* _What to do_
1. Transcribe the passage of the article on Apple's upcoming product launches that starts at "Excepting the AirTag" and ends at "of pre-recorded videos.".
2. Write the next part of the article on Apple's upcoming product launches, continuing from its final sentence.

* _Source excerpt_
Apple says it has "a big week ahead." Here's what we expect to see.


it’s what’s on the inside that counts

Apple says it has “a big week ahead.” Here’s what we expect to see.

Apple is taking an “ain’t broke/don’t fix” approach to most of its gadgets.

Andrew Cunningham

Feb 27, 2026 8:37 am

| 104

Apple's 2018-era design for the then-Intel-powered MacBook Air. The M1 Air used largely the same design, and we expect Apple's lower-cost MacBook to look pretty similar.

Credit:

Valentina Palladino

Apple's 2018-era design for the then-Intel-powered MacBook Air. The M1 Air used largely the same design, and we expect Apple's lower-cost MacBook to look pretty similar.

Credit:

Valentina Palladino

Excepting the AirTag 2, so far it’s been a quiet year for Apple hardware. But that’s poised to change next week, as the company is hosting a “special experience” on March 4.

The use of the word experience, rather than event or presentation, implies that Apple’s typical presentation format won’t apply here. And CEO Tim Cook more or less confirmed this when he posted that the company had “a big week ahead,” starting on Monday. Apple is most likely planning multiple days of product launches announced via press release on its Newsroom site, with the “experience” on Wednesday serving as a capper and a hands-on session for the media.

Apple has used a similar strategy before, spacing out relatively low-key refreshes over several days to generate sustained interest rather than dropping everything in a single 30- to 60-minute string of pre-recorded videos.

Reporting on what, exactly, Apple plans to announce has consistently centered on a small handful of specific devices, but with the exception of the iPhone 17 series, the M5 Vision Pro, and the Apple Watch, most of Apple’s major products have gone long enough without an update that anything is possible. Here’s what we consider to be the most likely, and a few other notes besides.

* _Provided data_

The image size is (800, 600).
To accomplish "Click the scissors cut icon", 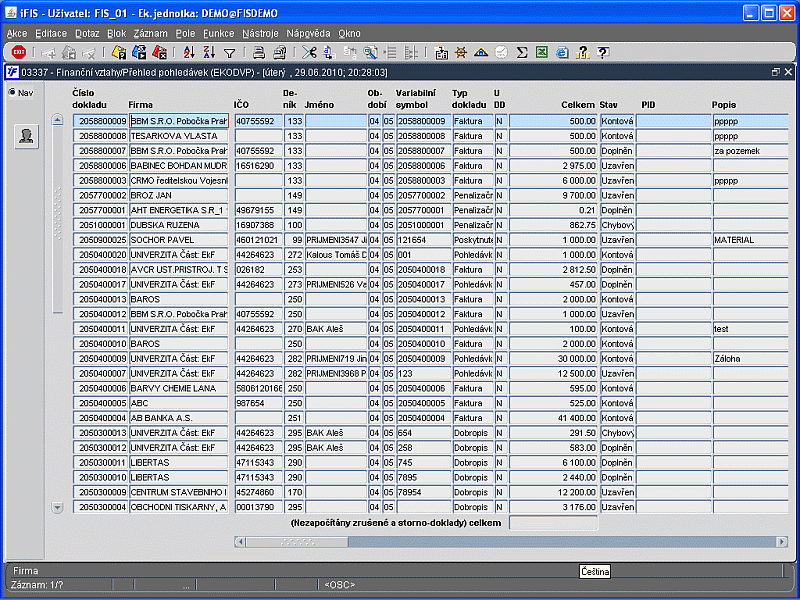I will tap(309, 53).
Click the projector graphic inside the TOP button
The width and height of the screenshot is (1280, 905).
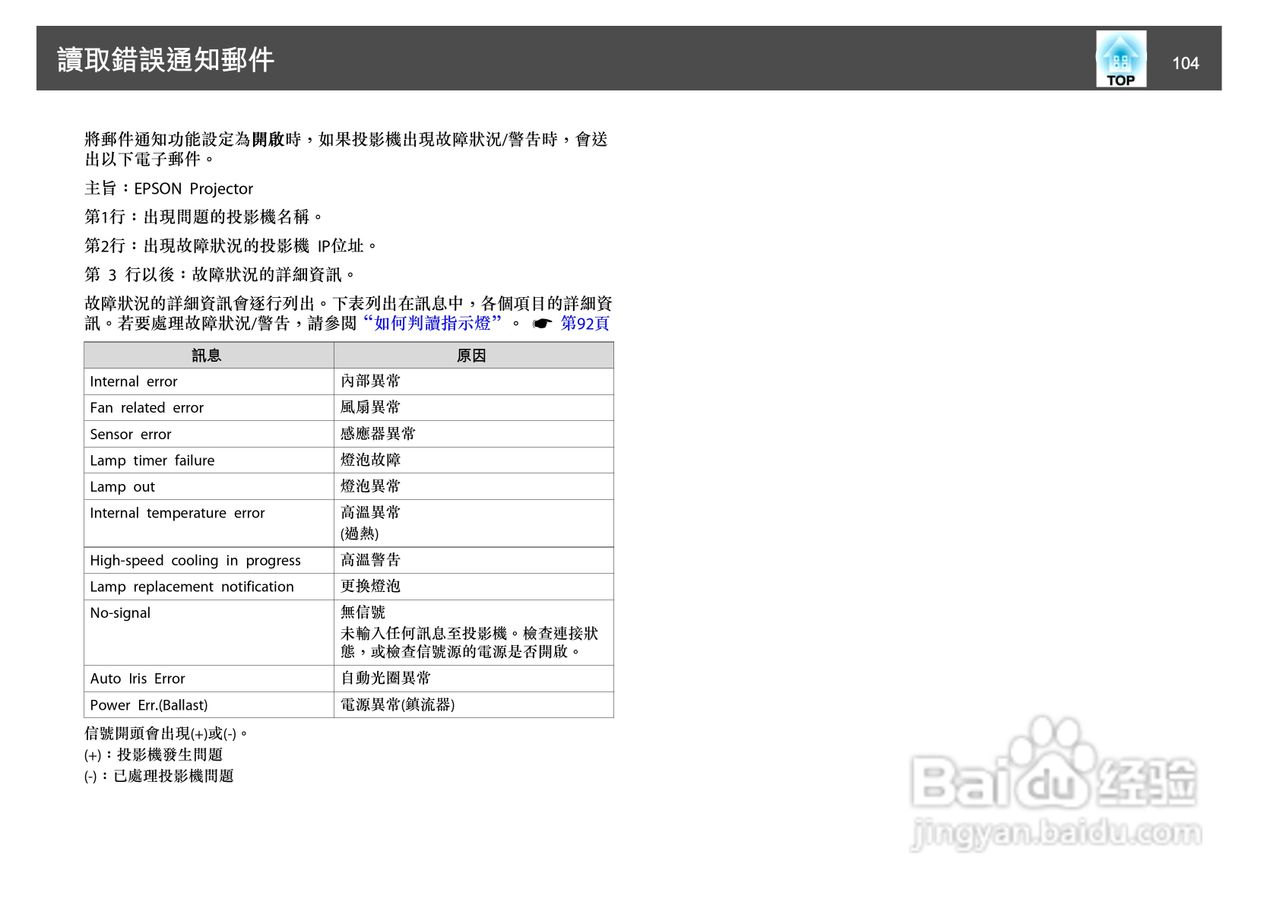[1119, 52]
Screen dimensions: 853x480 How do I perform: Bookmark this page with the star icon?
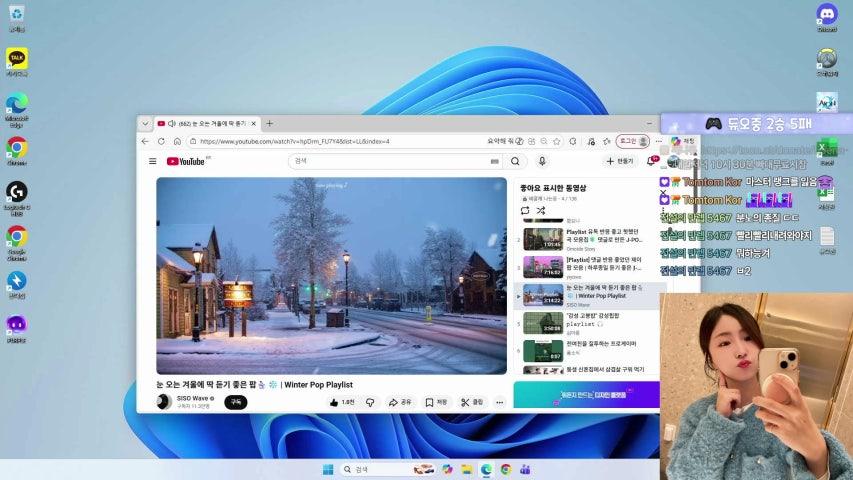tap(557, 141)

* _Results of the tasks_
1.
Excepting the AirTag 2, so far it’s been a quiet year for Apple hardware. But that’s poised to change next week, as the company is hosting a “special experience” on March 4.

The use of the word experience, rather than event or presentation, implies that Apple’s typical presentation format won’t apply here. And CEO Tim Cook more or less confirmed this when he posted that the company had “a big week ahead,” starting on Monday. Apple is most likely planning multiple days of product launches announced via press release on its Newsroom site, with the “experience” on Wednesday serving as a capper and a hands-on session for the media.

Apple has used a similar strategy before, spacing out relatively low-key refreshes over several days to generate sustained interest rather than dropping everything in a single 30- to 60-minute string of pre-recorded videos.

2.
The long-awaited “budget” MacBook

Most rumors and leaks agree that Apple is preparing to launch a new MacBook priced well below the MacBook Air, in a style similar to the $349 iPad or the iPhone 16e. Commonly cited specs include a 13-inch-ish screen and an Apple A18 Pro chip, which debuted in the iPhone 16 Pro in 2024 and is typically packaged with 8GB of RAM. The laptop is also said to be coming in multiple colors, taking a page from the iMac and the basic iPad.

Rumors have circulated about a “cheap” MacBook purpose-built for cost-conscious buyers since the late 2000s, if not before. But none of these, if they’ve existed in Apple’s labs, have ever made it to stores, and Apple’s laptops have reliably started at around $1,000 for over 20 years.

But in the two years since removing it from its online store, Apple has used the old M1 MacBook Air design as a sort of trial balloon. Since early 2024, the laptop has only been available through Walmart in the US, with a basic 8GB of RAM and 256GB of storage. But it has been priced in the same $600 to $700 range as midrange Windows laptops and higher-end Chromebooks and has apparently done well enough to merit a true successor.

I expect Apple to follow a pattern similar to what it did when it first launched the $329 iPad in 2017, or the iPhone SE in 2016: to essentially re-use the 2020-era MacBook Air’s design and other components to the greatest degree possible.

These are already parts that Apple and its suppliers have a lot of experience manufacturing, and they’ve been around long enough that they’re probably about as inexpensive as they’re going to get. They’re also proven components that meet Apple’s usual standards for materials and build quality. If that leaves the new MacBook slightly out of step with the rest of Apple’s laptop designs, that’s a compromise the company has been willing to make in the past.

Some of the details of this system will probably be a surprise, but we can expect Apple to create some intentional distance between this MacBook and the MacBook Air, the same as it does for the low-end iPad and iPhone. The processor will be one limitation; the potential 8GB RAM ceiling, limited upgrade options, fewer and less-capable ports, and limited external display support may be others.

This thing is likely destined to be an email, browsing, and casual phone-camera-photo-editing machine for people who prefer a traditional clamshell laptop to an iPad. The $999-and-up MacBook Air will continue to be Apple’s default do-anything laptop, and the MacBook Pro will continue to occupy the “do-anything, but faster” position.

The $349 iPad

Apple’s basic $349 iPad could get an Apple Intelligence update, thanks to a processor and RAM bump.

Credit:
Andrew Cunningham

Apple’s basic $349 iPad could get an Apple Intelligence update, thanks to a processor and RAM bump.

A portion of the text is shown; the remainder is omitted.